» Short problem
Could you put every line of the records below into a Markdown table with the columns Row and Text, numbering each row and leaving out blank lines?

- - - - - - -

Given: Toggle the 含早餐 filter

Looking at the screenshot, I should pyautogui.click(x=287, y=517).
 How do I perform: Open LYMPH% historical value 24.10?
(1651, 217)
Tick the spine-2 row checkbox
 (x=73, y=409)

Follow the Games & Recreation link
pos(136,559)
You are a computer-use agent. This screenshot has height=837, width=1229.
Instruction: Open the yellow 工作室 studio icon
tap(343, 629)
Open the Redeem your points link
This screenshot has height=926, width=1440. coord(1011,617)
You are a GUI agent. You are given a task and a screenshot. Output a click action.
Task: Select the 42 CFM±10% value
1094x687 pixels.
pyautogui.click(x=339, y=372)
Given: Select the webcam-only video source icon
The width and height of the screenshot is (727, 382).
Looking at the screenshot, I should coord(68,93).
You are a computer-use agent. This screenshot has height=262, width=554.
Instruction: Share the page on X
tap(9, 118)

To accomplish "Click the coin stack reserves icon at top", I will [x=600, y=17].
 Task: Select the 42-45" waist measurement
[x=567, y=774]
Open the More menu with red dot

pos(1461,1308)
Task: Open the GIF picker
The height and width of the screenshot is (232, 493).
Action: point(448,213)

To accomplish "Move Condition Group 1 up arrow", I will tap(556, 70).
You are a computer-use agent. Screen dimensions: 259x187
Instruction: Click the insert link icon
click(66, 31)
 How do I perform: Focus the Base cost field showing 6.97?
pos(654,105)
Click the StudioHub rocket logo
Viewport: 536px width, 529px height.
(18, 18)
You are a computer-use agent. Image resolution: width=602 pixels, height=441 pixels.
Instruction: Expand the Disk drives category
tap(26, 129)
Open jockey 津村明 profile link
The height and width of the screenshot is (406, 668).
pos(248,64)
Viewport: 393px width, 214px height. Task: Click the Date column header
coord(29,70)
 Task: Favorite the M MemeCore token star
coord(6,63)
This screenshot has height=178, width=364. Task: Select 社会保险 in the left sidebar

- - - - - - -

» Written answer
| Row | Text |
|---|---|
| 1 | Given: Toggle the 含早餐 filter |
| 2 | Looking at the screenshot, I should pyautogui.click(x=287, y=517). |
| 3 |  How do I perform: Open LYMPH% historical value 24.10? |
| 4 | (1651, 217) |
| 5 | Tick the spine-2 row checkbox |
| 6 |  (x=73, y=409) |
| 7 | Follow the Games & Recreation link |
| 8 | pos(136,559) |
| 9 | You are a computer-use agent. This screenshot has height=837, width=1229. |
| 10 | Instruction: Open the yellow 工作室 studio icon |
| 11 | tap(343, 629) |
| 12 | Open the Redeem your points link |
| 13 | This screenshot has height=926, width=1440. coord(1011,617) |
| 14 | You are a GUI agent. You are given a task and a screenshot. Output a click action. |
| 15 | Task: Select the 42 CFM±10% value |
| 16 | 1094x687 pixels. |
| 17 | pyautogui.click(x=339, y=372) |
| 18 | Given: Select the webcam-only video source icon |
| 19 | The width and height of the screenshot is (727, 382). |
| 20 | Looking at the screenshot, I should coord(68,93). |
| 21 | You are a computer-use agent. This screenshot has height=262, width=554. |
| 22 | Instruction: Share the page on X |
| 23 | tap(9, 118) |
| 24 | To accomplish "Click the coin stack reserves icon at top", I will [x=600, y=17]. |
| 25 |  Task: Select the 42-45" waist measurement |
| 26 | [x=567, y=774] |
| 27 | Open the More menu with red dot |
| 28 | pos(1461,1308) |
| 29 | Task: Open the GIF picker |
| 30 | The height and width of the screenshot is (232, 493). |
| 31 | Action: point(448,213) |
| 32 | To accomplish "Move Condition Group 1 up arrow", I will tap(556, 70). |
| 33 | You are a computer-use agent. Screen dimensions: 259x187 |
| 34 | Instruction: Click the insert link icon |
| 35 | click(66, 31) |
| 36 |  How do I perform: Focus the Base cost field showing 6.97? |
| 37 | pos(654,105) |
| 38 | Click the StudioHub rocket logo |
| 39 | Viewport: 536px width, 529px height. |
| 40 | (18, 18) |
| 41 | You are a computer-use agent. Image resolution: width=602 pixels, height=441 pixels. |
| 42 | Instruction: Expand the Disk drives category |
| 43 | tap(26, 129) |
| 44 | Open jockey 津村明 profile link |
| 45 | The height and width of the screenshot is (406, 668). |
| 46 | pos(248,64) |
| 47 | Viewport: 393px width, 214px height. Task: Click the Date column header |
| 48 | coord(29,70) |
| 49 |  Task: Favorite the M MemeCore token star |
| 50 | coord(6,63) |
| 51 | This screenshot has height=178, width=364. Task: Select 社会保险 in the left sidebar |